In yesterday’s Jerusalem Post, Lenny Ben-David showed how the anti-Israel conspiracies of the present — seen in the form of Walt-Mearsheimer, the AIPAC “espionage” case, and the politically charged leaking of classified information to imply Jane Harman has dual loyalties — have a long and ugly history in Washington. The entire column is worth reading, but there’s a nugget of particular interest buried halfway through the piece:

In 1962 [William] Fulbright launched an investigation of foreign lobbyists in Washington, attempting to force AIPAC to register as an agent of Israel rather than a domestic American lobby. His chief investigator was a journalist named Walter Pincus. (Today, Pincus, the Washington Post’s veteran national security reporter, helps cover the Jane Harman story and the Rosen-Weissman trial.)

“Israel controls the United States Senate,” Fulbright told Face the Nation in 1973. “Around 80 percent are completely in support of Israel; anything Israel wants it gets. Jewish influence in the House of Representatives is even greater.” (Years later, after retiring from the Senate, Fulbright registered as a foreign agent for Saudi Arabia.)

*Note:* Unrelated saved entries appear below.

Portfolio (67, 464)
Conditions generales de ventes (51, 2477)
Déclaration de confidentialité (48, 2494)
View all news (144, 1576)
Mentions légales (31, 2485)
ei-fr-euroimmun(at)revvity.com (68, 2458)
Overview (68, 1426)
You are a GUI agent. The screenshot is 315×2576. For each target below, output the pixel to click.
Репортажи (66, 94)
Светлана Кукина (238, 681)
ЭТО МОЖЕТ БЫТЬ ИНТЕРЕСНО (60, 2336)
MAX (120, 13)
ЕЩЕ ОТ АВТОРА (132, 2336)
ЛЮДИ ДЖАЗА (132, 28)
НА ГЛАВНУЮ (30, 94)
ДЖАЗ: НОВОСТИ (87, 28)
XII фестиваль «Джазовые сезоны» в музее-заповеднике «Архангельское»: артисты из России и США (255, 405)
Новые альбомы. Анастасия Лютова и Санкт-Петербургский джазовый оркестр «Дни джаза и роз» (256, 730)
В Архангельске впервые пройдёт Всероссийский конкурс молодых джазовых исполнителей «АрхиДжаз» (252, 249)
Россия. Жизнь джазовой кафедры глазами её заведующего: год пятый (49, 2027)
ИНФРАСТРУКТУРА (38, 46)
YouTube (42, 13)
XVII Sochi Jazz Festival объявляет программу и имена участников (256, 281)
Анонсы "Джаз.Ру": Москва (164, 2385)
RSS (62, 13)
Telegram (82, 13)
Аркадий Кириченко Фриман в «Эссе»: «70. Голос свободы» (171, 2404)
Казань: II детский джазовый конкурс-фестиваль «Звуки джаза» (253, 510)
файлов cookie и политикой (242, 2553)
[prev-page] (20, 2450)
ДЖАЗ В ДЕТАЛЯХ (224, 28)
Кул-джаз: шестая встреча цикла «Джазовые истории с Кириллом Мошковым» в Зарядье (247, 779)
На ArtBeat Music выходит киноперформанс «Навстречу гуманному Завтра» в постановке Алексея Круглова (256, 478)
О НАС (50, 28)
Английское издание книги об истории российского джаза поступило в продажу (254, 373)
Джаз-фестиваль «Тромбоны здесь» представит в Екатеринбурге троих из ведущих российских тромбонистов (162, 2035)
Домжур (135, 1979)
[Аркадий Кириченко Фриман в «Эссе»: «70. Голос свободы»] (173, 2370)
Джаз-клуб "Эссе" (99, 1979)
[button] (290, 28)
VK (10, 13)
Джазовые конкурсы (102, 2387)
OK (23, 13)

Ben-David neglects to mention that Pincus also covered the aftermath of the Freeman debacle for the Post, and did so in a thoroughly dishonest fashion. Most embarrassing was a story he filed on the Arab media’s reaction to Freeman’s resignation, as if the typically paranoid, inaccurate, and anti-Semitic ramblings of the Arab press were somehow newsworthy (the piece was deftly skewered by Noah Pollak). Nevertheless, by reminding us of Pincus’s past work as a “chief investigator” for the segregationist and virulently anti-Israel William Fulbright, Ben-David provides context for understanding his contemporary reporting on Israel.